Correspondent Sharmeen Obaid-Chinoy is traveling across her fractured homeland to investigate the rising popularity of a new Pakistani branch of the Taliban, now threatening the major cities, blowing up girls’ schools and declaring war on the Pakistani state.
Her journey begins at a rehabilitation center in Peshawar, where she talks with many young victims caught in the crossfire of this war.
“We saw the dead body of a policeman tied to a pole,” an articulate young girl named Qainat tells the reporter quietly. “His head had been chopped off. It was hanging between his legs. There was a note saying that if anyone moved the dead body, they would share its fate.”
Before the Taliban took control of Qainat’s village, the women in her family attended university and worked. But now the Taliban has banned girls from going to school.
Qainat is from Swat, a 100-mile-long valley in the north of Pakistan, three hours drive from Peshawar. Until recently, Swat was known as the Switzerland of the east, and had a thriving tourist industry.

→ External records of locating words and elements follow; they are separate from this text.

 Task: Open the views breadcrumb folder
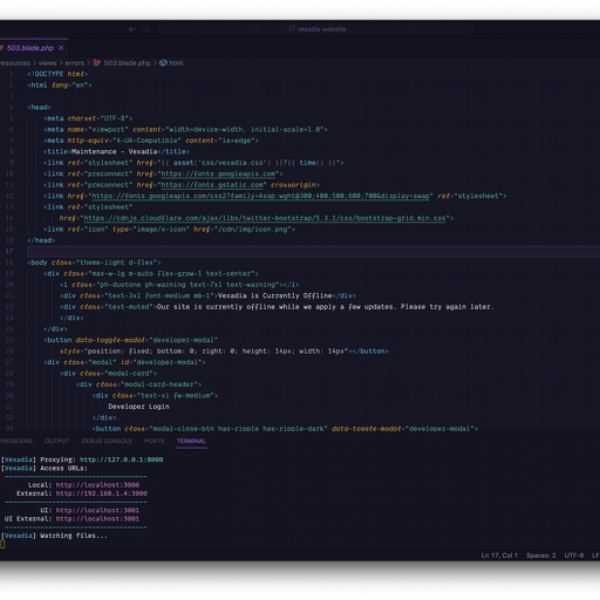pyautogui.click(x=47, y=63)
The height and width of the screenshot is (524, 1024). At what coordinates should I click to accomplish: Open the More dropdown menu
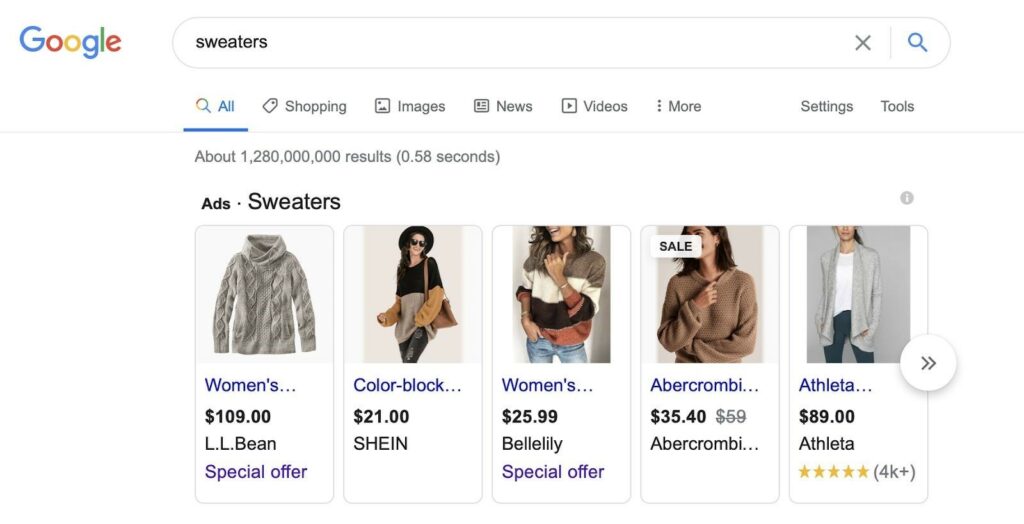(x=679, y=106)
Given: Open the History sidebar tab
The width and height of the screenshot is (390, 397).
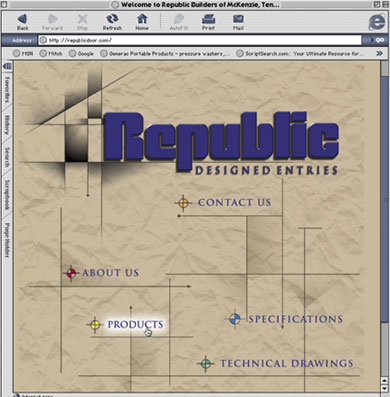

Two years ago, hundreds of Taliban fighters moved into the valley from the adjoining tribal areas, when the Pakistani Army drove them out.
Driving through the streets of Swat filming surreptitiously, Obaid-Chinoy sees Swati women wearing the burqa. This never used to be the case.
The Taliban often use radio broadcasts to drive home their message.
In one typical address, a preacher proclaims:
“Sharia Law is our right, and we will exercise this right whatever happens. We will make ourselves suicide bombers! I swear to God if our leader orders me, I will sacrifice myself… and blow myself up in the middle of our enemies.“
The Taliban have destroyed more than 200 government schools in Swat since they took control of the region. Walking through the rubble of a school that once taught 400 girls, the reporter comes across two nine-year-old girls who used to study there.